研究課題/領域番号 |
26460440
|
研究機関 | 北里大学 |
研究代表者 |
堀江 良一 北里大学, 医学部, 准教授 (80229228)
|
研究期間 (年度) |
2014-04-01 – 2017-03-31
|
キーワード | Hodgkin リンパ腫 / CD30 / HSP90 |
研究実績の概要 |
Hodgkin リンパ腫(HL)においてはNF-κB, ERK, AKT, JAK-STATを代表とするシグナル伝達系の恒常的な活性化が報告されているが、いずれも個別の細胞膜から核への縦の方向の議論が中心であり、各シグナル伝達経路間のクロストークについては明らかではない。

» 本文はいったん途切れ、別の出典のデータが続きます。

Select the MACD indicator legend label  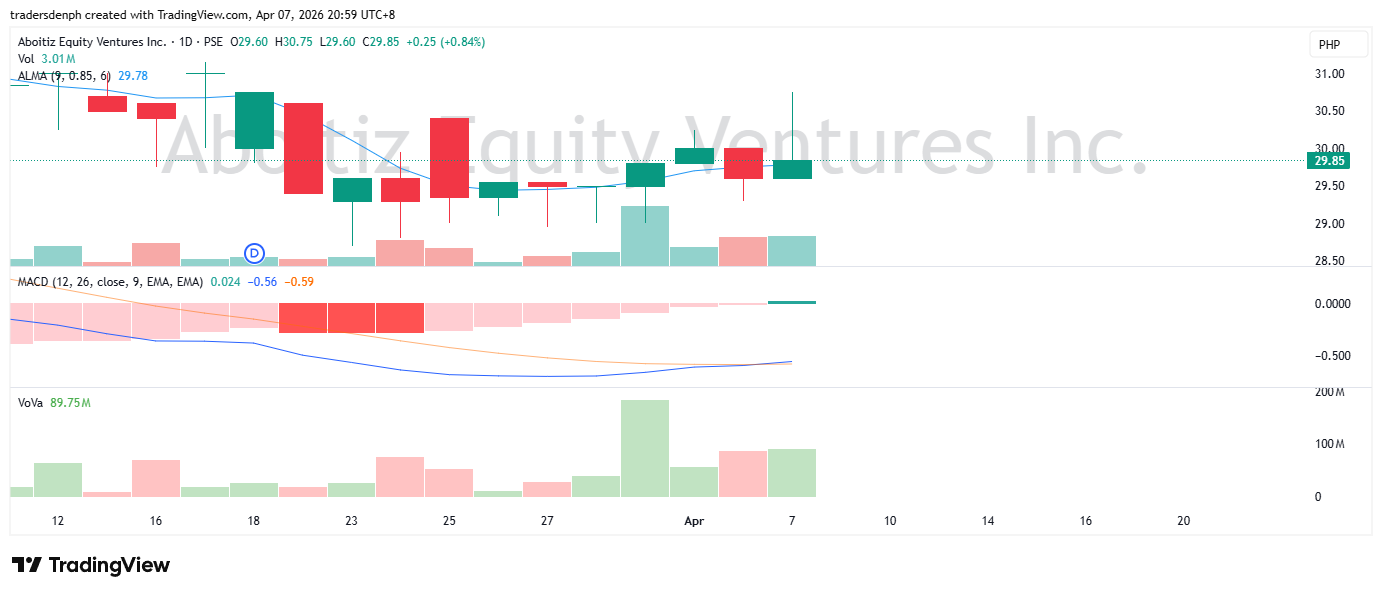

本研究はCD30シグナルによるHSP90誘導を一つの軸として各シグナル伝達経路間のクロストークを明らかにするものである。 今年度はHSP90のプロモーター領域の単離を行い、HSP90プロモーター活性誘導に重要な領域を特定、その領域に結合しうる転写因子を解析、同定した。HSP90のプロモーターのdeletion mutantはあらかじめ解析しておいた既存の転写因子のマップを参考として作成しておき、可能性の高い既知の転写因子の同定を第一目標とした。HL細胞株等を用いた解析によりHSRE(heat shock responsive element)をHSP90プロモーターに見いだし、heat shock factor 1(HSF1)によりHSP90が誘導されている事が示唆された。 さらにCD30シグナルがHSF1をリン酸化することをCD30の過剰発現系およびHL細胞株におけるCD30ノックダウンの系を使用して明らかにした。HSF-1はCD30のシグナルによらず核内に存在して、CD30シグナルによりリン酸化を受けることが示唆された。このことはHSF-1がCD30シグナルとは別の経路によって誘導されている事が示唆される。HLの臨床検体と正常扁桃をコントロールとして用いた検討では、HL細胞においてHSP90、HSF-1、リン酸化HSF-1が強く発現していることが示された。
|
現在までの達成度 (区分) |
現在までの達成度 (区分)
2: おおむね順調に進展している
理由
期待した結果を得る事が出来ているから。
|
今後の研究の推進方策 |
CD30シグナルによるHSF1のリン酸化を介したHSP90誘導機構に関与するCD30シグナル伝達経路について明らかにする事を目的にする。CD30を過剰発現して恒常的にHSP90の発現を認めるFLCD30細胞を使用して、これまでCD30の直接の下流にあることが報告されているNF-κB、ERK1/2、p38MAPKに加えTRAFの下流にあると報告されているJNK経路の阻害剤を用いて、HSP90の発現に対する効果をウエスタン法を用いて検討する。 一方、HLと同じくCD30を過剰発現する未分化大細胞型リンパ腫(ALCL)におけるCD30-HSF-1-HSP90経路の意義について検討する。ALCLにはNPM-ALK陽性のものと陰性のものがある。NPM-ALK陽性ALCL細胞株においてALK阻害剤によるNF-κB, ERK, AKT, JAK-STAT経路の変化を検討する。さらに細胞株および臨床検体を用いてHSP90、HSF-1、リン酸化HSF-1の発現を検討する。さらにNPM-ALKによるHSP90誘導の可能性について検討するためにBA/F3細胞に恒常的にNPM-ALKを発現するトランスフォーマントをベクターのものコントロール細胞とともに作製して、HSP90、HSF-1、リン酸化HSF-1の発現を検討する。NPM-ALK陽性ALCL細胞株においてALK阻害剤を用いてHSP90、HSF-1、リン酸化HSF-1の発現の変化について検討する。さらにNPM-ALK陽性ALCL細胞株とNPM-ALK陰性ALCL細胞株においてCD30をsiRNAを用いてノックダウンしてHSP90、HSF-1、リン酸化HSF-1の発現の変化について検討する。以上の結果をふまえてHL、NPM-ALK陽性ALCLとNPM-ALK陰性ALCLにおけるCD30を介したHSP90経路の役割について比較検討する。
|
次年度使用額が生じた理由 |
研究は順調に進捗しているが、一部の実験が次年度に繰り越されたため。
|
次年度使用額の使用計画 |
実験に使用する物品費に使用する予定である。